Rich, I know you know this, but to prevent anyone else's confusion, the confessional Lutherans hold to the _Augsburg_ Confession (in addition to the other documents in the Book of Concord). The _Belgic_ Confession is confessed by most Continental Reformed churches (in addition to the Heidelberg Catechism and the Canons of Dort, making up the Three Forms of Unity).

And in fact, the Three Forms of Unity are one of the regular sets of confessional documents to which members here may subscribe, and the Second Helvetic Confession as well (in addition to the aforementioned Westminster Standards and the 1689 LBCF).


----------



## Staphlobob (Apr 18, 2007)

thunaer said:


> What's the web link?



It's: 
http://www.setbb.com/conservativeang/index.php?mforum=conservativeang

Kinda quiet recently.
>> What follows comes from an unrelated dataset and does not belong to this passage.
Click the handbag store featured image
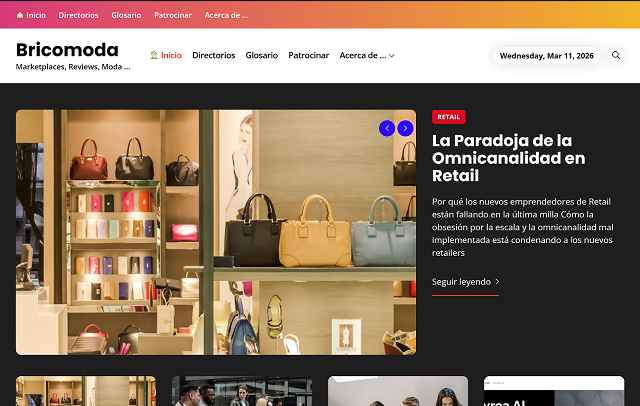The height and width of the screenshot is (406, 640). tap(216, 232)
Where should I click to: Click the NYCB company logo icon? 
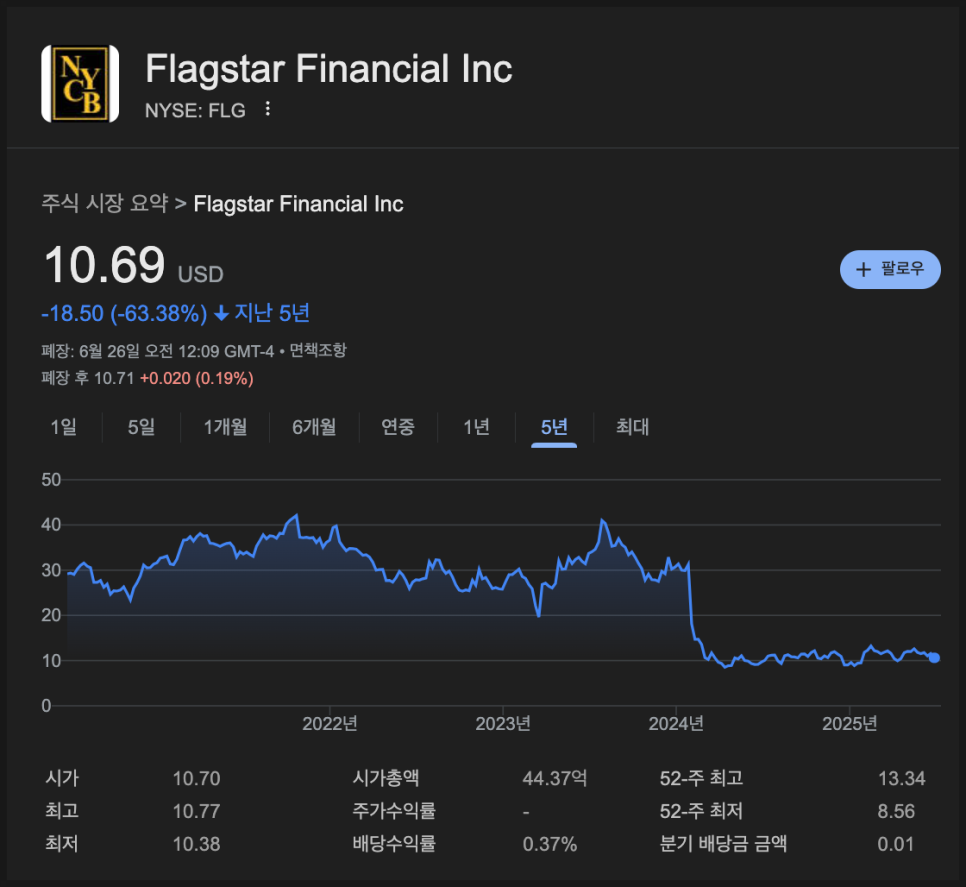80,84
But still has some good discussions on occasion.


----------



## AV1611 (Apr 18, 2007)

It was set up because a number of us at Christian Forums who were (or are) conservative Anglicans sought to have a subforum specifically for us for the Anglican Forum there was full of liberals.


----------



## Semper Fidelis (Apr 18, 2007)

Me Died Blue said:


> Rich, I know you know this, but to prevent anyone else's confusion, the confessional Lutherans hold to the _Augsburg_ Confession (in addition to the other documents in the Book of Concord). The _Belgic_ Confession is confessed by most Continental Reformed churches (in addition to the Heidelberg Catechism and the Canons of Dort, making up the Three Forms of Unity).
> 
> And in fact, the Three Forms of Unity are one of the regular sets of confessional documents to which members here may subscribe, and the Second Helvetic Confession as well (in addition to the aforementioned Westminster Standards and the 1689 LBCF).



 Last night I was really having trouble focusing for some reason. I think I was really tired at the time. I was moving stuff in all day and then went back into work to change (around 2000) and had to type some stuff and read some stuff I wrote. It was all garbled. Thanks for correcting it.


----------



## toddpedlar (Apr 18, 2007)

Staphlobob said:


> She was thoroughly shocked that anyone could believe and defend such ideas. Her response was: "My god is a god of love."



And to that you replied... "yup, that's your god alright"

I bet "love" was pronounced "luuuuuuuuuuuuuuuuuuuv", wasn't it? 

Seriously, though, I bet if you polled most of the ELCA (speaking as
one teaching at an ELCA college) you'd find that the vast majority
reject at least LIP, and throw in a "T is irrelevant, God is a god of grace" 
for good measure...

todd


----------



## Dagmire (Apr 18, 2007)

SemperFideles said:


> Max,
> 
> For what it's worth, you caused very little rancor here.


----------



## etexas (May 22, 2007)

*Back in black.*

I took a break my friends. I needed it. I decided that my theology was not in conflict with the PB and it's members.....it is that sometimes I do not always state my position well..... and some (a very few members twist things.) We are all human and here we are all Christian. I am glad I took time to step back and reflect, sometimes we all need to examine ourselves. I am back. and glad to be here. Grace and Peace.


----------



## Blueridge Believer (May 22, 2007)

I follow Jesus said:


> I took a break my friends. I needed it. I decided that my theology was not in conflict with the PB and it's members.....it is that sometimes I do not always state my position well..... and some (a very few members twist things.) We are all human and here we are all Christian. I am glad I took time to step back and reflect, sometimes we all need to examine ourselves. I am back. and glad to be here. Grace and Peace.



Good to see you back my friend.


----------



## etexas (May 22, 2007)

Blueridge reformer said:


> Good to see you back my friend.


Thank you James! Glad to be back.


----------



## Davidius (May 22, 2007)

Welcome back!


----------



## AV1611 (May 22, 2007)

I follow Jesus said:


> I took a break my friends. I needed it. I decided that my theology was not in conflict with the PB and it's members.....it is that sometimes I do not always state my position well..... and some (a very few members twist things.) We are all human and here we are all Christian. I am glad I took time to step back and reflect, sometimes we all need to examine ourselves. I am back. and glad to be here. Grace and Peace.


----------



## MrMerlin777 (May 22, 2007)

Nice to see you around again my friend.

Drop me a PM sometime.

Grace to you.

Don.


----------



## VaughanRSmith (May 22, 2007)

Welcome back.


----------



## Ivan (May 22, 2007)

Welcome back, my friend!


----------



## bookslover (May 23, 2007)

joshua said:


> Welcome back, Max! (does your sig line work?)



Obviously, your avatar thingee is broken, Josh!


----------



## turmeric (May 23, 2007)

*Nag, Nag, Nag!*

Max, you gotta have a signature.

Any of the Mods' signatures have a link in them to the rules and procedures for creating a sig line. Glad to see you back!!


----------



## kvanlaan (May 23, 2007)

Wonderful to see you back, Max. Blessings, brother.


----------